Dünyevi Dostluklar Ahirette Nasıl Düşmanlığa Dönecek?
Dünyevi Dostluklar Ahirette Nasıl
Düşmanlığa Dönecek?
Ukbe bin Ebi Muayt Mekke
müşriklerinden kötü niyetli olmayan bir adamdı. Resûlüllahla her
karşılaştığında ona saygıyla bakar, iyi münasebetini bozmamaya gayret ederdi.
Hatta uzun yolculuktan döndüğünde Mekke'de yemek yedirmeyi adet edinmişti. İşte
yine böyle bir yolculuktan dönmüş, vereceği yemeğe Resûlüllahı da davet edecek
kadar yakınlık göstermişti.
Efendimiz Ukbe'nin artık
gönlünün imana hazır hale geldiğini düşünerek yemek davetine şöyle karşılık
verdi:
'Ukbe, davetine gelirim ama
yemeğini yemem. Yemeğinden yemem için seni yaratan Allah’ı inkâr etmemeni, onun
Resûlüne de şehadet etmeni beklerim.
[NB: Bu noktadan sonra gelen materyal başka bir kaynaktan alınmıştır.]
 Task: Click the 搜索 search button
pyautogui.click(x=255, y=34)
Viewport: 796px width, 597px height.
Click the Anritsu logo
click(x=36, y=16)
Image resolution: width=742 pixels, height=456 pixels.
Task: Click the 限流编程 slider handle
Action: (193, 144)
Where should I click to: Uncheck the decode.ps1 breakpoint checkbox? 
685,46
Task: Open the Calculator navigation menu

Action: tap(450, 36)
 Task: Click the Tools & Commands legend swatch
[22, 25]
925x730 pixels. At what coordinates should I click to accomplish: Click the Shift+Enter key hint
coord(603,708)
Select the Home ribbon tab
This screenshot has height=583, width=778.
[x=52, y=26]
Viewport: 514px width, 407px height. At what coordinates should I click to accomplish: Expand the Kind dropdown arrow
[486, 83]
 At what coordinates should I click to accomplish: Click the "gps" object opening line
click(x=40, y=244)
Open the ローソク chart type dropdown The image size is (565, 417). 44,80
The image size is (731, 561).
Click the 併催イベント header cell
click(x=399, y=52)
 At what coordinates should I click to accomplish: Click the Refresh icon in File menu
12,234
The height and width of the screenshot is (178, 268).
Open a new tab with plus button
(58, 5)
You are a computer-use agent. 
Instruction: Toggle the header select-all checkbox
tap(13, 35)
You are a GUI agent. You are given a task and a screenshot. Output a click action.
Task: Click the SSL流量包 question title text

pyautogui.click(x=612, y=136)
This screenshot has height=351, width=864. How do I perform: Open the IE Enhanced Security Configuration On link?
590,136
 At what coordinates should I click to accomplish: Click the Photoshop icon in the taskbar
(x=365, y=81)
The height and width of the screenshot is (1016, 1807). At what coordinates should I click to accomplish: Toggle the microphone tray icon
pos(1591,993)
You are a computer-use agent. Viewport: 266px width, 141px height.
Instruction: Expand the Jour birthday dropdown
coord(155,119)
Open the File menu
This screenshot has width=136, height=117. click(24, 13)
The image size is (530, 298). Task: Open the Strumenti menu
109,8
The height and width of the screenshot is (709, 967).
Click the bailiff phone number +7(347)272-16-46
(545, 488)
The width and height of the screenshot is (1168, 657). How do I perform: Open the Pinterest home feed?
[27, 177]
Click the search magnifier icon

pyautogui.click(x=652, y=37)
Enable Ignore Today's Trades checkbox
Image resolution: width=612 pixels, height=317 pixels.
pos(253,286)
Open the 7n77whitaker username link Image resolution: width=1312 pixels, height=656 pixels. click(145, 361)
Senin gibi iyi niyetli bir insan küfürde
ısrar etmemeli artık.
Ukbe bu teklife çok da
direnmedi. Efendimizin isteğine olumlu cevap vererek iman eden herkesin
söylediği şehadet kelimesini söyleyiverdi. Efendimiz sevinmişti. Ukbe'nin iman
etmesine sebep olmuştu çünkü.
Ne var ki, Ukbe'nin Mekke'de
putperest dostları da vardı. Haber bir anda onlara da ulaştı. Onların içinde
Übey bin Halef katı bir müşrik dosttu.
Duyduğu haber hiç de hoşuna
gitmemişti. Hemen gelip arkadaşını suçlayıcı sorular sormaya başladı:
'Duyduğuma göre Muhammed'i
yemeğe davet etmişsin. Bununla da kalmayıp onun teklif ettiği şehadet
kelimesini de söylemişsin.
'Evet, dedi, öyle oldu. Onun
istediği şehadet kelimesini de söyledim.
Müşrik dostu, olamaz, dedi.
İşte bu olamaz. Hem şehadet kelimesini söyleyeceksin hem de bizimle dost
olacaksın. Bu, olacak şey değil.
İlave etti:
'Bu sana pahalıya mal olur.
Bundan sonra hiçbir yerde iş bulamazsın.'
Ukbe, müşrik dostunun
sözlerinden endişe etmiş, getirdiği şehadet kelimesinden pişmanlık duymaya
başlamıştı.
'Olayı büyütme, dedi. Ben
sadece Ukbe'nin yemeğini yemeden gitti, diye bir söylenti çıkmaması için
utandığımdan şehadet kelimesini getirdim, yoksa ona inandığımdan değil.'
Übey kopardığı bu tavizden
memnun olmuş, ama yeterli de bulmamıştı. Daha da ileri giderek yol gösterdi:
'Biz bu sözlerinin doğruluğunu
ancak gidip ona tükürdükten sonra kabul ederiz. Gideceksin, Onu sevmediğini
ifade eden bir tükürük fırlatacaksın, o zaman anlarız senin ona inanmadığını.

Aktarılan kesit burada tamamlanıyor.